Author:

Michael Sorg
Supervisor:Prof. Gudrun Klinker
Advisor:Adnane Jadid, Christian Eichhorn
Submission Date:15.04.2020

Abstract

In this thesis a deep learning approach for 6-DoF pose estimation is developed. In doing so a neural network model is trained on several sensor inputs (GPS, IMU and odometry) with the aim of predicting a 6D pose (latitude, longitude, altitude, pitch, roll and yaw).

During an architecture search with simulation data it turned out that a recurrent neural network (RNN) containing one gated recurrent unit (GRU) with 256 units performs best.

This model archives a mean position accuracy of 3,5 meter while the mean pitch, roll and yaw error is below 1,5. By increasing the dataset size from 2 hours to 20 hours the results could be improved to 0,95 meter and 0,3.

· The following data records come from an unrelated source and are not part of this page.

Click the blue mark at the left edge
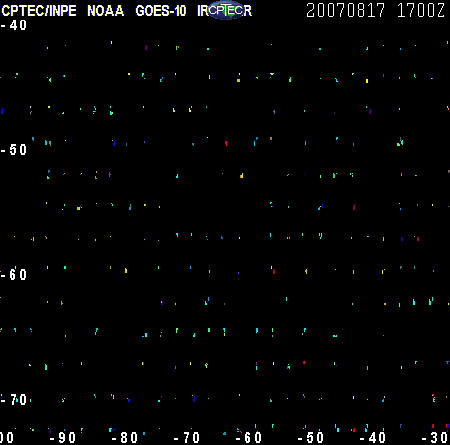This screenshot has width=450, height=445. tap(2, 111)
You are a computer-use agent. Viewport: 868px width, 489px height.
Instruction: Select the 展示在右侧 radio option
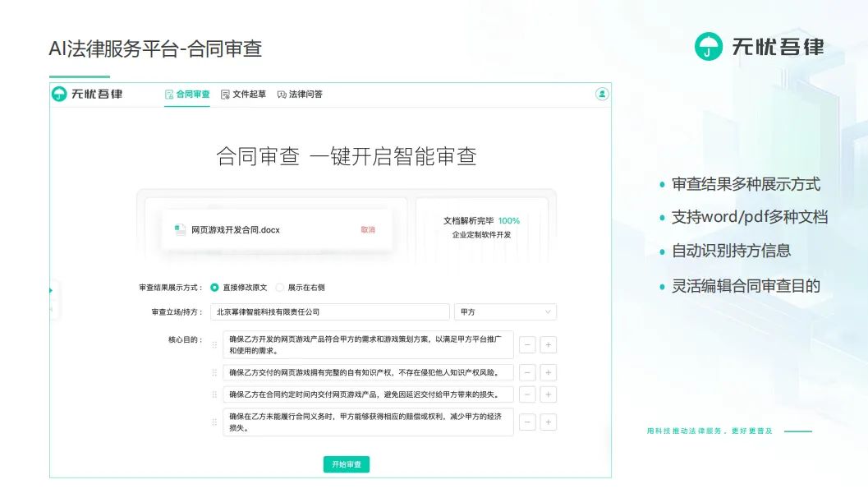pos(279,287)
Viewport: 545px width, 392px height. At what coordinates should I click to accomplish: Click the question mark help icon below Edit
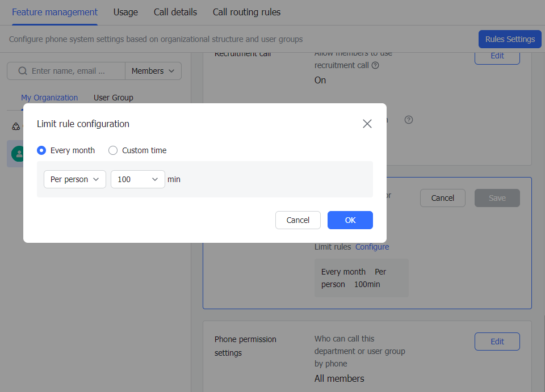409,119

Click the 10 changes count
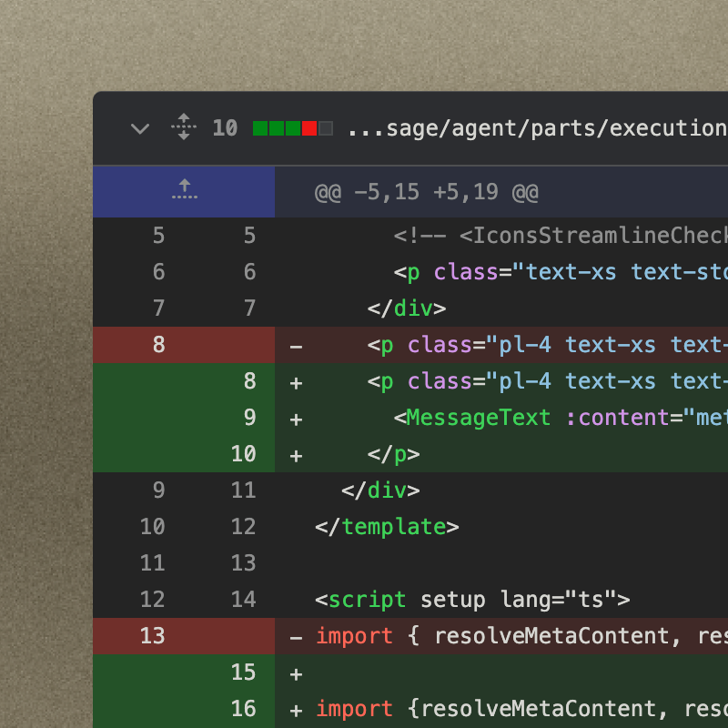(225, 128)
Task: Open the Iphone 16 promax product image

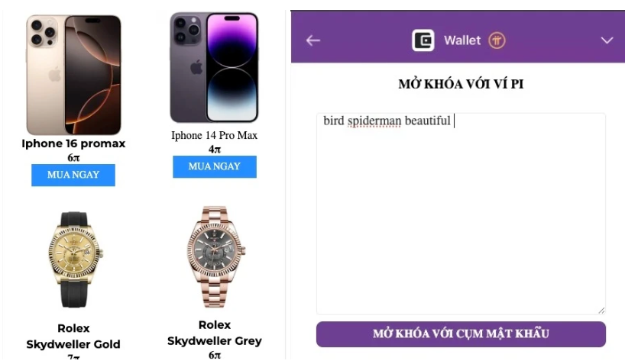Action: click(x=74, y=75)
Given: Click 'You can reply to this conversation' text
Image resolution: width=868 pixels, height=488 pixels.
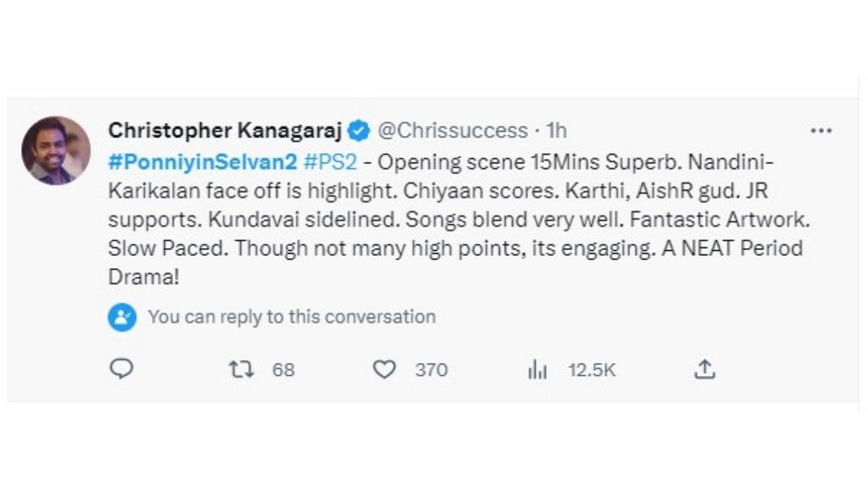Looking at the screenshot, I should click(x=292, y=317).
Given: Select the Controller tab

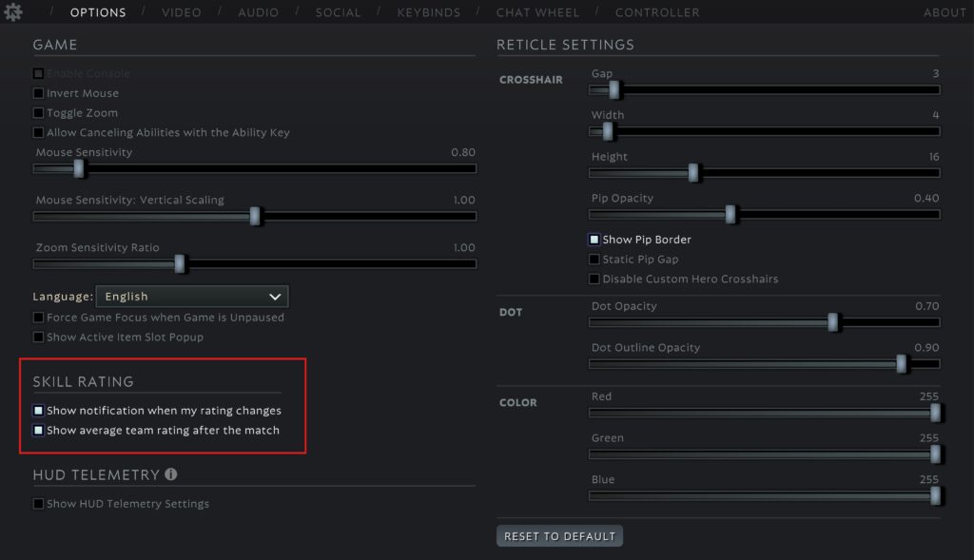Looking at the screenshot, I should click(x=657, y=12).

By training on a real world dataset which contains 1,5 hours of driving time the model archived a mean position accuracy of 3,6 meter and a orientation accuracy of 0,05 , 0,16 and 0,08 for pitch, roll and yaw.

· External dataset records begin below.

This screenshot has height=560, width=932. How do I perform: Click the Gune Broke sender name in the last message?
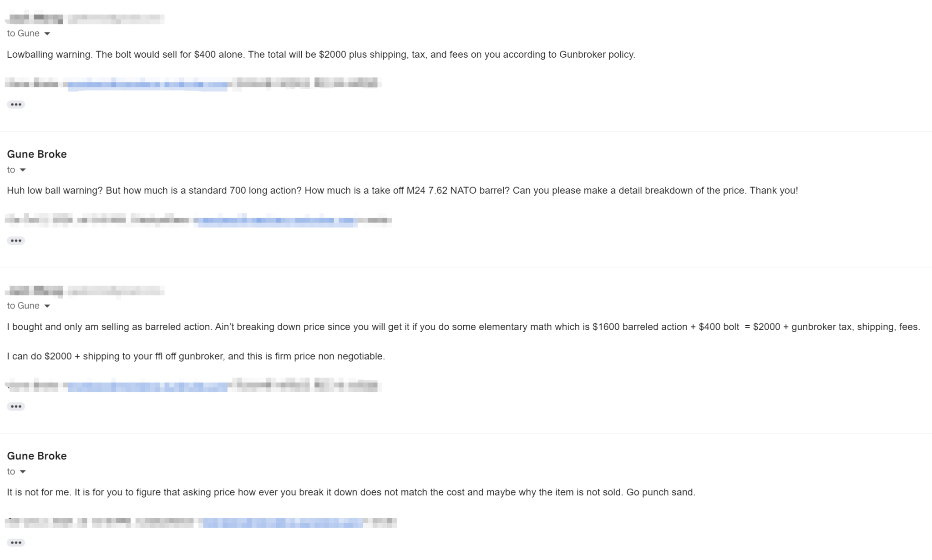click(37, 456)
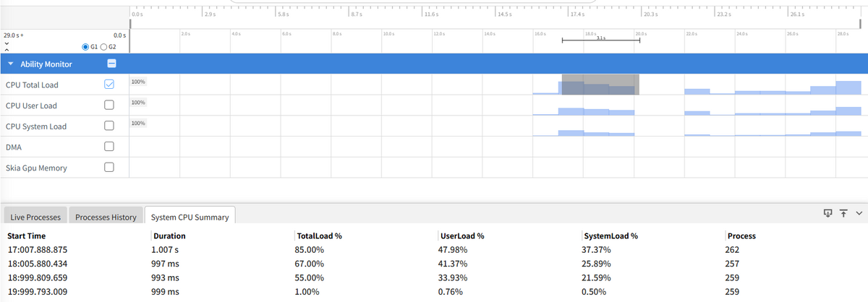This screenshot has width=868, height=302.
Task: Enable the CPU User Load checkbox
Action: (x=109, y=105)
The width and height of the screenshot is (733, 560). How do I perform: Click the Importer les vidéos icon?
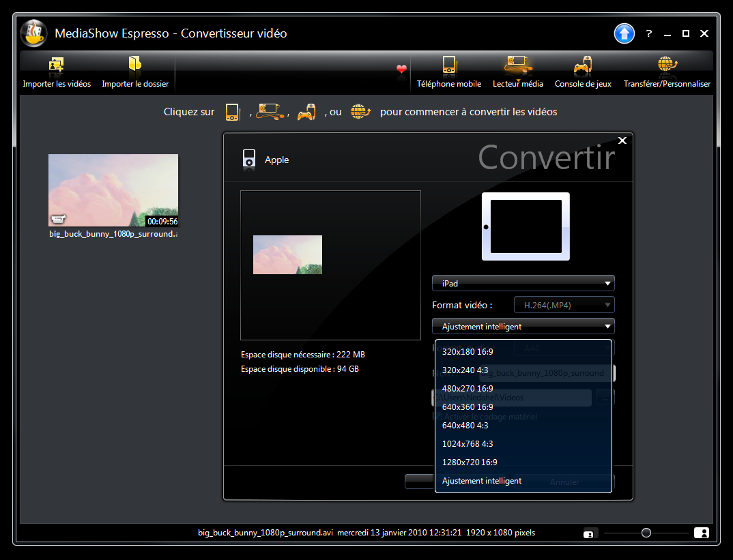pyautogui.click(x=56, y=65)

Results/Implementation/Project Description





Conclusion


In the first part of this thesis simulation data was used to find a suitable network architecture. The dataset includes 9 input features coming from GPS, accelerometer and gyroscope. All sensor measurements are simulated with 100 Hz in order to simplify the problem. The architecture search reveals that recurrent neural networks (RNN) work better than a combination of convolutional and recurrent neural networks (CRNN). The
best performing model contains one gated recurrent unit (GRU) layer with 256 units. The model archived a mean position accuracy of 3,5 meter and a mean orientation error of 1,5° when training on 2 hours of data. By increasing the dataset size up to 20 hours the mean average error can be improved to 0,95 meter and 0,3 °. Experiments have shown that the network is also able to process sensor signals with different update rates. When the GPS signal was simulated with 1 Hz the performance did not decline significantly. However, some problems have been identified. Firstly, during training gradients and weights changes are very small which indicates that the learning is not optimal. All attempts to fix this vanishing gradient problem were not successful. Secondly, the network basically only uses the GPS measurements for the position prediction and does not include IMU data in order to improve the result. It seems that the model is not able to fuse the IMU data with the GPS measurements at least for the position prediction. For the orientation estimation the network is able to do sensor fusion, because the performance gets worse if one of the three sensors is removed.


In the second part of this thesis a real dataset was used for training which includes 1,5 hours of driving time. This dataset contains 19 input features. Again an architecture search was done which confirms the results from the simulation data meaning that pure recurrent neural networks (RNN) with one GRU layer work best. In this case the model archived a mean position accuracy of 3,6 meter. Pitch, roll and yaw values were at 0,12 °, 0,22 ° and 0,15 °. Besides GPS and IMU in this case also odometry measurements (wheel velocity and wheel angle) are available. By including odometry inputs the orientation accuracy can be improved to 0,05 °, 0,16 ° and 0,08 °. Again, this shows that the network is able to do sensor fusion for estimating the orientation. Why the model does not include IMU and odometry measurements for predicting the position remains an open question.